▸ **TASK INSTRUCTIONS**: Leave the pictures out and quote every line from the start of the listing to the line with "You are a computer-use", inclusive.

▸ **SOURCE DATA**:
===

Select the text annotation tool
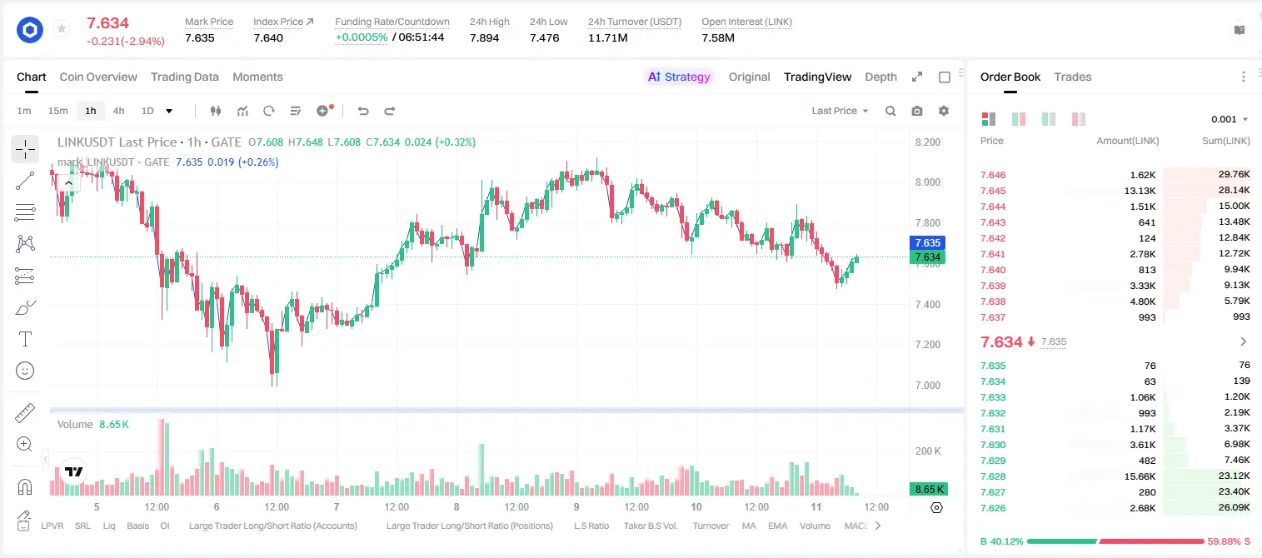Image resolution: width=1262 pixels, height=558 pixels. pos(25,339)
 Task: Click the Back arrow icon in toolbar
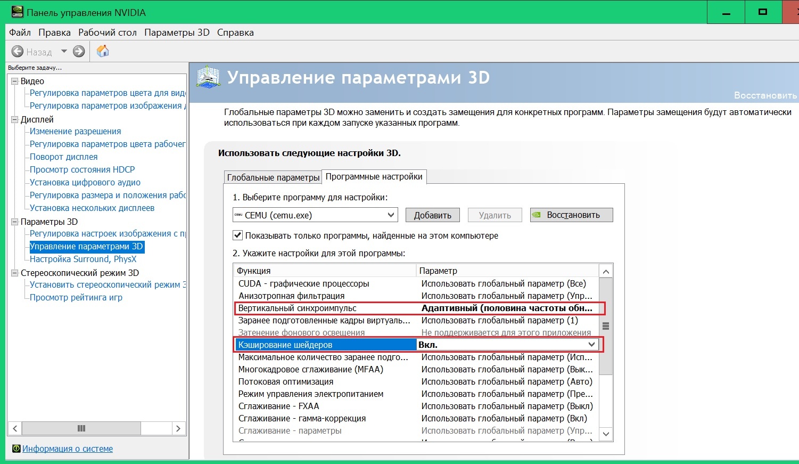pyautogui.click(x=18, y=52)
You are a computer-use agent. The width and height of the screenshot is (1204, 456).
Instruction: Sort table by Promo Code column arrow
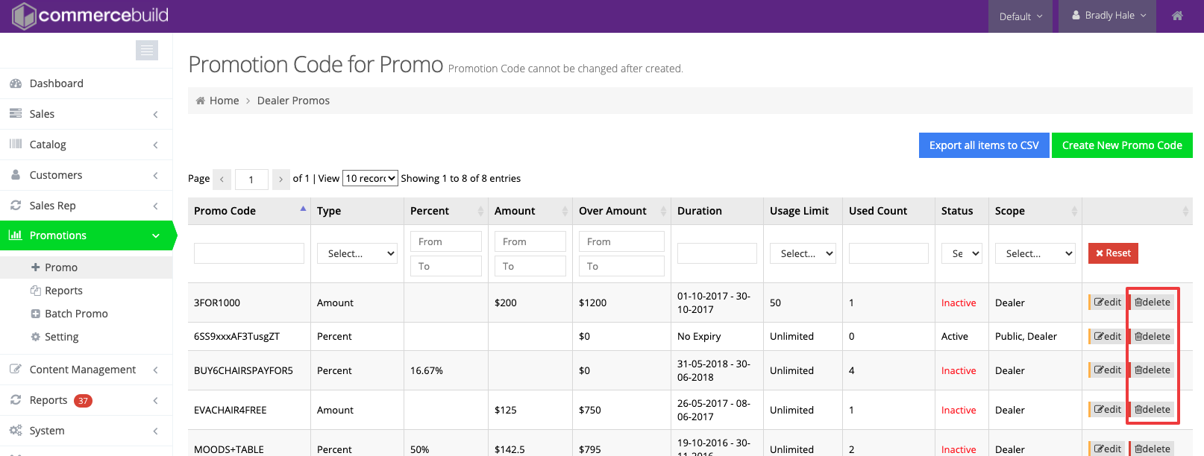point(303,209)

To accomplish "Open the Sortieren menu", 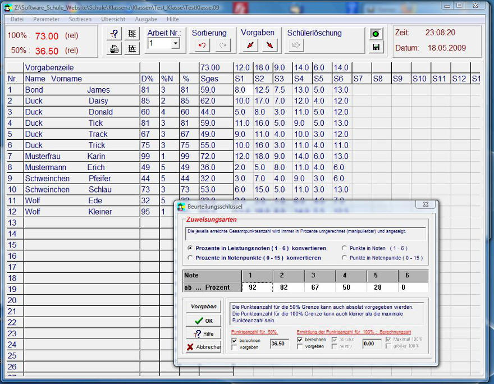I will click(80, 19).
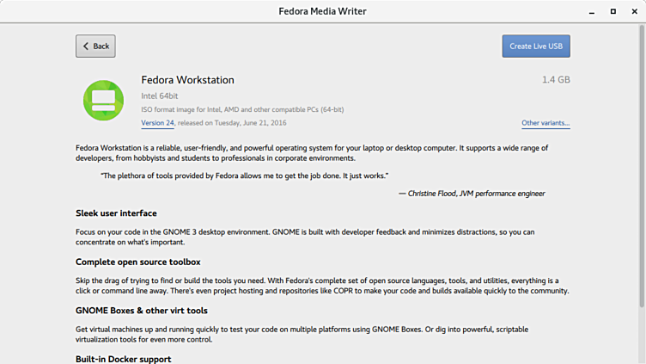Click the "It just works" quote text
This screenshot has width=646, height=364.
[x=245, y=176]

===

▸ **EXPECTED OUTPUT**:
Select the text annotation tool
Image resolution: width=1262 pixels, height=558 pixels. pos(25,339)
 Task: Click the Back arrow icon in toolbar
pyautogui.click(x=18, y=52)
You are a computer-use agent. The width and height of the screenshot is (1204, 456).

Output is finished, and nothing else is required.